Military training in Germany and the USA

Chiang Wei-kuo (left) in mountain troop uniform with a German officer (probably 1939)

Chiang Wei-kuo received his military training in Germany in the 1930s. He graduated from the War Academy in Munich and was then trained as a mountain hunter in the 98 Mountain Infantry Regiment of the 1st Mountain Division . Here he also completed the specialized Alpine war training and was awarded the Edelweiss badge.

Wei-kuo was promoted to flag junior and acquired the rifle line . During the annexation of Austria he was a tank commander and almost took part in the attack on Poland as an observer . On the way to the Polish border he traveled through Berlin to present his report to the Chinese embassy . There he received a new assignment that he should travel to the United States to expand his military training and skills.
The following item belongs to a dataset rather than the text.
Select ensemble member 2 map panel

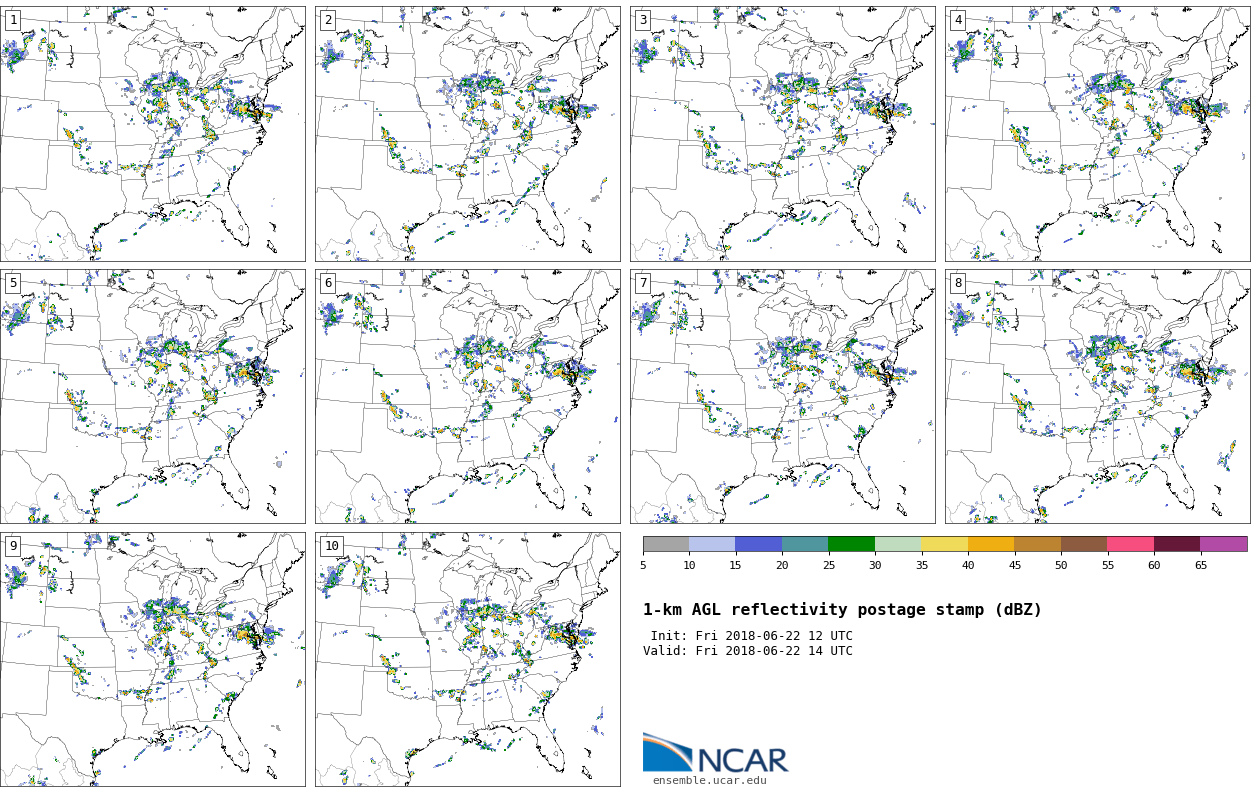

Chiang Wei-kuo visited the United States as a guest of the US Army . Chiang Wei-kuo first enrolled at the United States Army Air Corps Academy at Maxwell-Gunter Air Force Base in Alabama . When the American high command learned that he already had experience as a tank commander, he was transferred to the tank troops at Fort Knox . He stopped there u. a. Lectures on the efficiency of the German army and military tactics.

Second Sino-Japanese War

Chiang Wei-kuo returned to Asia in late 1940 and became an officer in the National Revolutionary Army during the Second Sino-Japanese War . He set up an armored battalion with some officers. He also spent some time in India studying the tanks of the British Army. At 32, Chiang Wei-kuo was promoted to colonel and commanded a tank battalion . He was later promoted to major general in Taiwan . After defeating the Japanese in 1945, he participated in the Chinese civil war on the side of Chiang Kai-shek.

Chinese civil war

During the Chinese Civil War , Chiang Wei-kuo worked out some tactics that he had learned while studying in the German Wehrmacht and the US Army. He was responsible for the formation and training of an M4 Sherman tank battalion during the Huaihai campaign against Mao Zedong's troops and achieved a number of victories with it.

Taiwan

Chiang Wei-kuo in a general uniform of the Taiwanese army

In the course of the conquest of mainland China by the People's Liberation Army under Mao Zedong , the national conservative government of the Republic of China under its President Chiang Kai-shek withdrew to Taiwan. When that conflict ended in defeat for Chiang Kai-shek in 1949, Chiang Wei-kuo was among the soldiers who followed him to Taiwan.

After the end of the civil war, he held various high positions in the Republic of China (Taiwan) .

In 1969 he founded a military academy devoted to teaching war strategy . In 1975, Chiang Wei-kuo was promoted to general and was named president of his established military academy. In 1980, Chiang served as the logistics commander. In 1986 he retired from active military service and became Secretary General of the National Security Council.

Use in politics

In 1993, Chiang Wei-kuo was appointed advisor to the President of the Republic of China. After Chiang Ching-kuo's death , Chiang was a political competitor to local Taiwanese Lee Teng-hui . Wei-Kuo opposed the Taiwan localization movement aimed at by President Lee and the associated detachment from mainland China.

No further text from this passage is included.